SUPPLIED MATERIAL:
----------
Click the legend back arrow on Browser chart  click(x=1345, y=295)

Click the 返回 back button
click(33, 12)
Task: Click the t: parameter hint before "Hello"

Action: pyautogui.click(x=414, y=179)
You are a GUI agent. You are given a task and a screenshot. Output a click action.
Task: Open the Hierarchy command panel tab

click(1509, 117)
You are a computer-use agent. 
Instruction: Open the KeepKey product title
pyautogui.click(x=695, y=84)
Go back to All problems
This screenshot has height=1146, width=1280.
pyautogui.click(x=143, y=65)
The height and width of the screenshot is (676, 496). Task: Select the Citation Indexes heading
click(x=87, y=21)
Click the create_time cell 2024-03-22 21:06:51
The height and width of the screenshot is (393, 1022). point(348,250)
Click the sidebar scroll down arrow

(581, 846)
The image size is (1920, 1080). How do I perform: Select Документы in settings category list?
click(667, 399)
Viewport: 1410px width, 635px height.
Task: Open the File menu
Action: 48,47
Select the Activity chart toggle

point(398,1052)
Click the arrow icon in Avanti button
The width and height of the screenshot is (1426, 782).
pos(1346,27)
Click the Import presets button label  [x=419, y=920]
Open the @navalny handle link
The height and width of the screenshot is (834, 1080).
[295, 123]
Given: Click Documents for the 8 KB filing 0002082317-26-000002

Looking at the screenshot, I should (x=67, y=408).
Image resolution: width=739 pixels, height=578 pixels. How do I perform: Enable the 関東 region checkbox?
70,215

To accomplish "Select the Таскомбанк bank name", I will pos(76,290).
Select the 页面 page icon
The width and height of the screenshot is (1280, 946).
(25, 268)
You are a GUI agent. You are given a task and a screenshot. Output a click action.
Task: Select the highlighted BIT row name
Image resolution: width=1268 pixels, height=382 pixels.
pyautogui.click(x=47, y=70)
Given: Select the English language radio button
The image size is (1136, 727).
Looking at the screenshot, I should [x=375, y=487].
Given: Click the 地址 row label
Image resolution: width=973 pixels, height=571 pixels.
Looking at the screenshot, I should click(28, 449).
----------
AIM: Could you switch every "button" in the data above to "control" and give all the lines again with nothing else changed?

SOLUTION FOR THIS TASK:
Click the legend back arrow on Browser chart  click(x=1345, y=295)

Click the 返回 back control
click(33, 12)
Task: Click the t: parameter hint before "Hello"

Action: pyautogui.click(x=414, y=179)
You are a GUI agent. You are given a task and a screenshot. Output a click action.
Task: Open the Hierarchy command panel tab

click(1509, 117)
You are a computer-use agent. 
Instruction: Open the KeepKey product title
pyautogui.click(x=695, y=84)
Go back to All problems
This screenshot has height=1146, width=1280.
pyautogui.click(x=143, y=65)
The height and width of the screenshot is (676, 496). Task: Select the Citation Indexes heading
click(x=87, y=21)
Click the create_time cell 2024-03-22 21:06:51
The height and width of the screenshot is (393, 1022). point(348,250)
Click the sidebar scroll down arrow

(581, 846)
The image size is (1920, 1080). How do I perform: Select Документы in settings category list?
click(667, 399)
Viewport: 1410px width, 635px height.
Task: Open the File menu
Action: 48,47
Select the Activity chart toggle

point(398,1052)
Click the arrow icon in Avanti control
The width and height of the screenshot is (1426, 782).
pos(1346,27)
Click the Import presets control label  [x=419, y=920]
Open the @navalny handle link
The height and width of the screenshot is (834, 1080).
[295, 123]
Given: Click Documents for the 8 KB filing 0002082317-26-000002

Looking at the screenshot, I should (x=67, y=408).
Image resolution: width=739 pixels, height=578 pixels. How do I perform: Enable the 関東 region checkbox?
70,215

To accomplish "Select the Таскомбанк bank name", I will pos(76,290).
Select the 页面 page icon
The width and height of the screenshot is (1280, 946).
(25, 268)
You are a GUI agent. You are given a task and a screenshot. Output a click action.
Task: Select the highlighted BIT row name
Image resolution: width=1268 pixels, height=382 pixels.
pyautogui.click(x=47, y=70)
Given: Select the English language radio control
The image size is (1136, 727).
Looking at the screenshot, I should [x=375, y=487].
Given: Click the 地址 row label
Image resolution: width=973 pixels, height=571 pixels.
Looking at the screenshot, I should click(28, 449).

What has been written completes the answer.